Enquanto ia para o bar ver o suposto jogaço de hoje a noite, vinha lendo a Pirâmide Invertida, livro de história da tática. O trecho em questão falava sobre o futebol soviético dos anos 1980, do bielorusso Malefeev, dono da expressão "futebol sincero". Seu time jogava só com a bola, abandonava as faltas e o jogo físico. Lembrava os tempos do futebol romântico. Fechei o livro, desci do ônibus e cheguei no bar. Veio a escalação do Flamengo. Lembrar da passagem que havia acabado de ler foi inevitável.

O Flamengo foi a campo com seis jogadores da base. Repito: SEIS jogadores da base. E mesmo os supostos veteranos nem eram tão velhos assim. A média de idade era de 23 anos. Sabendo quem estava do outro lado já imaginei um jogo em que o Flamengo apanharia bastante. Podia ser um fator a influenciar o jogo.

E foi. Pelo menos nos primeiros minutos. Os 15 iniciais pareciam de uma pelada entre veteranos e garotos. O time rubro-negro começou tentando botar a bola no chão no primeiro minuto. Mas começou a perder todas as divididas seguintes. O Palmeiras pressionou e amassou um Fla que não conseguia sair com a bola. Para atacar, investia em uma clara orientação de Roger. Vinícius não é Everton e não volta para ajudar Renê. E após dois cruzamentos seguidos nas costas do lateral o Palmeiras fez 1x0, pondo fim a nova tentativa de recorde de Diego Alves.
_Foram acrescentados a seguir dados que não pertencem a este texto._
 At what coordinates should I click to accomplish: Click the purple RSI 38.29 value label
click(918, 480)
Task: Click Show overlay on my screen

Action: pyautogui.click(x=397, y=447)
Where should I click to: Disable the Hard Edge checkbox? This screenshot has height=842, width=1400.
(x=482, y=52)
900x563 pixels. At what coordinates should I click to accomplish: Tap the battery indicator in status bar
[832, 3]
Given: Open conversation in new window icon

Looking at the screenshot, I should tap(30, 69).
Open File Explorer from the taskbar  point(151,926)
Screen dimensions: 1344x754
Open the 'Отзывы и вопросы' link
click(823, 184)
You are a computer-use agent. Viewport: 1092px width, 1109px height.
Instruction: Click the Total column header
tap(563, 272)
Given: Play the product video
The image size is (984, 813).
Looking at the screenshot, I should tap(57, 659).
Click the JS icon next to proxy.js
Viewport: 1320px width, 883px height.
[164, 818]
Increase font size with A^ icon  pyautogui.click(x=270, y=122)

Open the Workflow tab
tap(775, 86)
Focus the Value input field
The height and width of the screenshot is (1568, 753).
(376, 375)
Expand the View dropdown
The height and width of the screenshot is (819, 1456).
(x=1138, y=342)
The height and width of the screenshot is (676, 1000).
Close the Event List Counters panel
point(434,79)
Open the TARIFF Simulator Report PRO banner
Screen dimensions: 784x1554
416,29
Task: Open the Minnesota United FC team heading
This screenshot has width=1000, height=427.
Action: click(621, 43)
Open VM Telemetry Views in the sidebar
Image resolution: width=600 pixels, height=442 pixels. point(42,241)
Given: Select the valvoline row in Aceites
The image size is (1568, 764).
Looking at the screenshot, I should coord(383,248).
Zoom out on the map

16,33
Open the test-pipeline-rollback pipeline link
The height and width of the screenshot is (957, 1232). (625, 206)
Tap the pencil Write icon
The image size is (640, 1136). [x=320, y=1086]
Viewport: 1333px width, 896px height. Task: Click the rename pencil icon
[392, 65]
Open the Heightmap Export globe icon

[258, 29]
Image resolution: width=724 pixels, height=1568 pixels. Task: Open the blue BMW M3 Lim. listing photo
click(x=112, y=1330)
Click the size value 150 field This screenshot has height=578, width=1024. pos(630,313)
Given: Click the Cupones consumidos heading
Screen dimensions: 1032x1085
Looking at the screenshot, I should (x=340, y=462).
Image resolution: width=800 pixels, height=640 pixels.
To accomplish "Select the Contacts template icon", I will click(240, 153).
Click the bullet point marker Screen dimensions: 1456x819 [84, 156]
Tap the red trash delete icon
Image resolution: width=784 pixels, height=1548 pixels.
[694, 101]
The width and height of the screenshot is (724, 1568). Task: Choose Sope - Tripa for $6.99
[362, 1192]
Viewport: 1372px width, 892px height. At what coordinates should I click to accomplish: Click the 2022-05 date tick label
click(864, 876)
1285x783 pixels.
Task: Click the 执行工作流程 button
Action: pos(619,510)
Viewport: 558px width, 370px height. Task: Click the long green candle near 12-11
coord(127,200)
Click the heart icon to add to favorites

Porém, do gol pra frente só deu Flamengo. Não conseguia criar jogadas mas tomou conta do jogo. Mesmo com Paquetá ausente vários minutos tentando solucionar seu problema com as lentes de contato. Trocava passes e dominava a frente da área, mas não conseguia entrar. Muito por conta das seguidas faltas da equipe alviverde. Marcos Rocha abusou das faltas sobre Vinicius e Felipe Melo dava bordoadas seguidas no meio da cancha. O juiz nada via, e deixava o jogo seguir em todas elas. No geral, o Flamengo só ameaçou mesmo nos últimos minutos da primeira etapa.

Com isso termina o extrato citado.